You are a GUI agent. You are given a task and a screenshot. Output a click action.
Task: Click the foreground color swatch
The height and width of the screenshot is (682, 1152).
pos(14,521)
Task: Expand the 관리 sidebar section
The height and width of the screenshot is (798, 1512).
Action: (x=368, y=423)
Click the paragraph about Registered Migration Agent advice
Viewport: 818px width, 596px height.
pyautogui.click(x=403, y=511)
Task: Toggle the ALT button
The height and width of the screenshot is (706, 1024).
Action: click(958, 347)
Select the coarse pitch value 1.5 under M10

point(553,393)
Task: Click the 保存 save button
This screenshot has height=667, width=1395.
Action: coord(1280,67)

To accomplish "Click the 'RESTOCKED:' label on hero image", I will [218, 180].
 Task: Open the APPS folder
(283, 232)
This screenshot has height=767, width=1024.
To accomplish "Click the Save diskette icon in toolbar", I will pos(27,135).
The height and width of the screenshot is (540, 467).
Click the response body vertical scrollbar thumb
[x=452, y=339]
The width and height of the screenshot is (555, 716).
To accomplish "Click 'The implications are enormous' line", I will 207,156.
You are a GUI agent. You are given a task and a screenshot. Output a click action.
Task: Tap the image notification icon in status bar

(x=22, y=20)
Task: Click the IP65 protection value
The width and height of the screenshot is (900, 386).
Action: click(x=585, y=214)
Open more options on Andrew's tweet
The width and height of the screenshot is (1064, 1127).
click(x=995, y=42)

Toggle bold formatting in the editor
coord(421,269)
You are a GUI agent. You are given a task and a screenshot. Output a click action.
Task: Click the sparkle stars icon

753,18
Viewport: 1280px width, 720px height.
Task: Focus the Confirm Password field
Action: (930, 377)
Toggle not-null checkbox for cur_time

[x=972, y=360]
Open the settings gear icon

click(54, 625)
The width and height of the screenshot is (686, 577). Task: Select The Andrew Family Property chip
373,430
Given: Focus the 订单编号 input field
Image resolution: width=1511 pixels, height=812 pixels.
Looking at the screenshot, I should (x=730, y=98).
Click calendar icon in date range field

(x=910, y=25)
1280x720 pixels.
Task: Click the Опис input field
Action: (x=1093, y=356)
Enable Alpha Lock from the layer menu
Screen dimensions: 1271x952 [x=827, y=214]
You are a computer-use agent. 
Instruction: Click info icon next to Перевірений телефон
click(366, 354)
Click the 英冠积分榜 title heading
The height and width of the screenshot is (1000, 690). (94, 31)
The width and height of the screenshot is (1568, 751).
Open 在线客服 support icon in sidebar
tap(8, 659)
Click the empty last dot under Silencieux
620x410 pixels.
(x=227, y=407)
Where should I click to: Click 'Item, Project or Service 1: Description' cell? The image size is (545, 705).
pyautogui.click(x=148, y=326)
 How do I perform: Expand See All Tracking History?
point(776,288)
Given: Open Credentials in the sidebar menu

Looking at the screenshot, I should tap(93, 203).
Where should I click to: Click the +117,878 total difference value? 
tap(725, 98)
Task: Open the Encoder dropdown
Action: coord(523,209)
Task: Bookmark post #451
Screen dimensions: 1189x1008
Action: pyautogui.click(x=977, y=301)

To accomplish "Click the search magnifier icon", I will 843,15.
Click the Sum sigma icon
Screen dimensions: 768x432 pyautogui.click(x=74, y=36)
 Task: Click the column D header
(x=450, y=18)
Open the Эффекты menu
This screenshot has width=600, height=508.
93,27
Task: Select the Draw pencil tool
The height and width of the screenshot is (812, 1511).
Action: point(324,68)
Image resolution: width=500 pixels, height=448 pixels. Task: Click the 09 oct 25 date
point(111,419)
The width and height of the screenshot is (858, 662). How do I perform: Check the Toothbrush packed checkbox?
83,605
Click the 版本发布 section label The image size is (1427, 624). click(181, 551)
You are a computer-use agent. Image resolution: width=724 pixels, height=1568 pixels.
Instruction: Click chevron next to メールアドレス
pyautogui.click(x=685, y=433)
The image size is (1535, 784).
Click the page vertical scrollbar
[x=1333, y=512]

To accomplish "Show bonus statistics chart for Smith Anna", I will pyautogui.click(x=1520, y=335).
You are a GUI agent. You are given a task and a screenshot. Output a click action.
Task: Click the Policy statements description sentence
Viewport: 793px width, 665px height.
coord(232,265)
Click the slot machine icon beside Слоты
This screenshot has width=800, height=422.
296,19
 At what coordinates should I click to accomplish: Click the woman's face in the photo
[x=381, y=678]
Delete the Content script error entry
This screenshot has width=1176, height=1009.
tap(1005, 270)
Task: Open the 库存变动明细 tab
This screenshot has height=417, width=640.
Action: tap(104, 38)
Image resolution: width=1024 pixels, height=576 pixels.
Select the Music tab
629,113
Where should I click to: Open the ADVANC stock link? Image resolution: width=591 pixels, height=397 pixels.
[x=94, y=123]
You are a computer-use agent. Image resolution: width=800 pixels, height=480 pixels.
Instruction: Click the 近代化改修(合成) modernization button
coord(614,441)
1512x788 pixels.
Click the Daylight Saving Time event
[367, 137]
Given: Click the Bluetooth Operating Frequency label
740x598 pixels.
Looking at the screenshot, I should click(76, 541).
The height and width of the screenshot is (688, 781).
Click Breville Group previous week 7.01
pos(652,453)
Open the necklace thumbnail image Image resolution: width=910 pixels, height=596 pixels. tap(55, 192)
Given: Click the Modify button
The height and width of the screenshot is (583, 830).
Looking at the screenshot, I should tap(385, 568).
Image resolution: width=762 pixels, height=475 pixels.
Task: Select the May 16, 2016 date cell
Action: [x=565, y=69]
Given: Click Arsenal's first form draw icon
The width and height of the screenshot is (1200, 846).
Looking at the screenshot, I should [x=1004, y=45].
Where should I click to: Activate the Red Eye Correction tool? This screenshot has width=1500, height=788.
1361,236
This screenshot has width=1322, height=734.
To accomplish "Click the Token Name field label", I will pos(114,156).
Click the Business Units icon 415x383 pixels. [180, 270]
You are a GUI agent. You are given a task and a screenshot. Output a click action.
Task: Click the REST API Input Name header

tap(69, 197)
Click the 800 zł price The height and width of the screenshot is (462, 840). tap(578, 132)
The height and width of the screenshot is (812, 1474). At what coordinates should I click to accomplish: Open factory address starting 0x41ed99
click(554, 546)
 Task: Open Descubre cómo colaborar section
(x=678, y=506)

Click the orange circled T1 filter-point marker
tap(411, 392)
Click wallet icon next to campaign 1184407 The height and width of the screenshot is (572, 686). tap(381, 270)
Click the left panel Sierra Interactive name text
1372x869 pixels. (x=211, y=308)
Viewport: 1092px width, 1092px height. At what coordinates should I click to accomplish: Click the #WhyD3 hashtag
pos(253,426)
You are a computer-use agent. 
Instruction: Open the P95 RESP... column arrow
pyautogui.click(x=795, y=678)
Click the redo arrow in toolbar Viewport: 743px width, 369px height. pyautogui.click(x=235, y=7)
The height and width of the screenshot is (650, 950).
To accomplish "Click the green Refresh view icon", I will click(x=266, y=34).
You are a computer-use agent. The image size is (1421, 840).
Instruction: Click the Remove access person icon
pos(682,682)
....................
* _YOUR GOAL_
Copy out each entry above with no deviation.

* _SOLUTION TO THIS PROBLEM_
You are a GUI agent. You are given a task and a screenshot. Output a click action.
Task: Click the foreground color swatch
The height and width of the screenshot is (682, 1152).
pos(14,521)
Task: Expand the 관리 sidebar section
The height and width of the screenshot is (798, 1512).
Action: (x=368, y=423)
Click the paragraph about Registered Migration Agent advice
Viewport: 818px width, 596px height.
pyautogui.click(x=403, y=511)
Task: Toggle the ALT button
The height and width of the screenshot is (706, 1024).
Action: click(958, 347)
Select the coarse pitch value 1.5 under M10

point(553,393)
Task: Click the 保存 save button
This screenshot has height=667, width=1395.
Action: coord(1280,67)

To accomplish "Click the 'RESTOCKED:' label on hero image", I will [218, 180].
 Task: Open the APPS folder
(283, 232)
This screenshot has height=767, width=1024.
To accomplish "Click the Save diskette icon in toolbar", I will pos(27,135).
The height and width of the screenshot is (540, 467).
Click the response body vertical scrollbar thumb
[x=452, y=339]
The width and height of the screenshot is (555, 716).
To accomplish "Click 'The implications are enormous' line", I will 207,156.
You are a GUI agent. You are given a task and a screenshot. Output a click action.
Task: Tap the image notification icon in status bar

(x=22, y=20)
Task: Click the IP65 protection value
The width and height of the screenshot is (900, 386).
Action: click(x=585, y=214)
Open more options on Andrew's tweet
The width and height of the screenshot is (1064, 1127).
click(x=995, y=42)

Toggle bold formatting in the editor
coord(421,269)
You are a GUI agent. You are given a task and a screenshot. Output a click action.
Task: Click the sparkle stars icon

753,18
Viewport: 1280px width, 720px height.
Task: Focus the Confirm Password field
Action: (930, 377)
Toggle not-null checkbox for cur_time

[x=972, y=360]
Open the settings gear icon

click(54, 625)
The width and height of the screenshot is (686, 577). Task: Select The Andrew Family Property chip
373,430
Given: Focus the 订单编号 input field
Image resolution: width=1511 pixels, height=812 pixels.
Looking at the screenshot, I should (x=730, y=98).
Click calendar icon in date range field

(x=910, y=25)
1280x720 pixels.
Task: Click the Опис input field
Action: (x=1093, y=356)
Enable Alpha Lock from the layer menu
Screen dimensions: 1271x952 [x=827, y=214]
You are a computer-use agent. 
Instruction: Click info icon next to Перевірений телефон
click(366, 354)
Click the 英冠积分榜 title heading
The height and width of the screenshot is (1000, 690). (94, 31)
The width and height of the screenshot is (1568, 751).
Open 在线客服 support icon in sidebar
tap(8, 659)
Click the empty last dot under Silencieux
620x410 pixels.
(x=227, y=407)
Where should I click to: Click 'Item, Project or Service 1: Description' cell? The image size is (545, 705).
pyautogui.click(x=148, y=326)
 How do I perform: Expand See All Tracking History?
point(776,288)
Given: Open Credentials in the sidebar menu

Looking at the screenshot, I should tap(93, 203).
Where should I click to: Click the +117,878 total difference value? 
tap(725, 98)
Task: Open the Encoder dropdown
Action: coord(523,209)
Task: Bookmark post #451
Screen dimensions: 1189x1008
Action: pyautogui.click(x=977, y=301)

To accomplish "Click the search magnifier icon", I will 843,15.
Click the Sum sigma icon
Screen dimensions: 768x432 pyautogui.click(x=74, y=36)
 Task: Click the column D header
(x=450, y=18)
Open the Эффекты menu
This screenshot has width=600, height=508.
93,27
Task: Select the Draw pencil tool
The height and width of the screenshot is (812, 1511).
Action: point(324,68)
Image resolution: width=500 pixels, height=448 pixels. Task: Click the 09 oct 25 date
point(111,419)
The width and height of the screenshot is (858, 662). How do I perform: Check the Toothbrush packed checkbox?
83,605
Click the 版本发布 section label The image size is (1427, 624). click(181, 551)
You are a computer-use agent. Image resolution: width=724 pixels, height=1568 pixels.
Instruction: Click chevron next to メールアドレス
pyautogui.click(x=685, y=433)
The image size is (1535, 784).
Click the page vertical scrollbar
[x=1333, y=512]

To accomplish "Show bonus statistics chart for Smith Anna", I will pyautogui.click(x=1520, y=335).
You are a GUI agent. You are given a task and a screenshot. Output a click action.
Task: Click the Policy statements description sentence
Viewport: 793px width, 665px height.
coord(232,265)
Click the slot machine icon beside Слоты
This screenshot has width=800, height=422.
296,19
 At what coordinates should I click to accomplish: Click the woman's face in the photo
[x=381, y=678]
Delete the Content script error entry
This screenshot has width=1176, height=1009.
tap(1005, 270)
Task: Open the 库存变动明细 tab
This screenshot has height=417, width=640.
Action: tap(104, 38)
Image resolution: width=1024 pixels, height=576 pixels.
Select the Music tab
629,113
Where should I click to: Open the ADVANC stock link? Image resolution: width=591 pixels, height=397 pixels.
[x=94, y=123]
You are a computer-use agent. Image resolution: width=800 pixels, height=480 pixels.
Instruction: Click the 近代化改修(合成) modernization button
coord(614,441)
1512x788 pixels.
Click the Daylight Saving Time event
[367, 137]
Given: Click the Bluetooth Operating Frequency label
740x598 pixels.
Looking at the screenshot, I should click(76, 541).
The height and width of the screenshot is (688, 781).
Click Breville Group previous week 7.01
pos(652,453)
Open the necklace thumbnail image Image resolution: width=910 pixels, height=596 pixels. tap(55, 192)
Given: Click the Modify button
The height and width of the screenshot is (583, 830).
Looking at the screenshot, I should tap(385, 568).
Image resolution: width=762 pixels, height=475 pixels.
Task: Select the May 16, 2016 date cell
Action: [x=565, y=69]
Given: Click Arsenal's first form draw icon
The width and height of the screenshot is (1200, 846).
Looking at the screenshot, I should [x=1004, y=45].
Where should I click to: Activate the Red Eye Correction tool? This screenshot has width=1500, height=788.
1361,236
This screenshot has width=1322, height=734.
To accomplish "Click the Token Name field label", I will pos(114,156).
Click the Business Units icon 415x383 pixels. [180, 270]
You are a GUI agent. You are given a task and a screenshot. Output a click action.
Task: Click the REST API Input Name header

tap(69, 197)
Click the 800 zł price The height and width of the screenshot is (462, 840). tap(578, 132)
The height and width of the screenshot is (812, 1474). At what coordinates should I click to accomplish: Open factory address starting 0x41ed99
click(554, 546)
 Task: Open Descubre cómo colaborar section
(x=678, y=506)

Click the orange circled T1 filter-point marker
tap(411, 392)
Click wallet icon next to campaign 1184407 The height and width of the screenshot is (572, 686). tap(381, 270)
Click the left panel Sierra Interactive name text
1372x869 pixels. (x=211, y=308)
Viewport: 1092px width, 1092px height. At what coordinates should I click to accomplish: Click the #WhyD3 hashtag
pos(253,426)
You are a computer-use agent. 
Instruction: Open the P95 RESP... column arrow
pyautogui.click(x=795, y=678)
Click the redo arrow in toolbar Viewport: 743px width, 369px height. pyautogui.click(x=235, y=7)
The height and width of the screenshot is (650, 950).
To accomplish "Click the green Refresh view icon", I will click(x=266, y=34).
You are a computer-use agent. The image size is (1421, 840).
Instruction: Click the Remove access person icon
pos(682,682)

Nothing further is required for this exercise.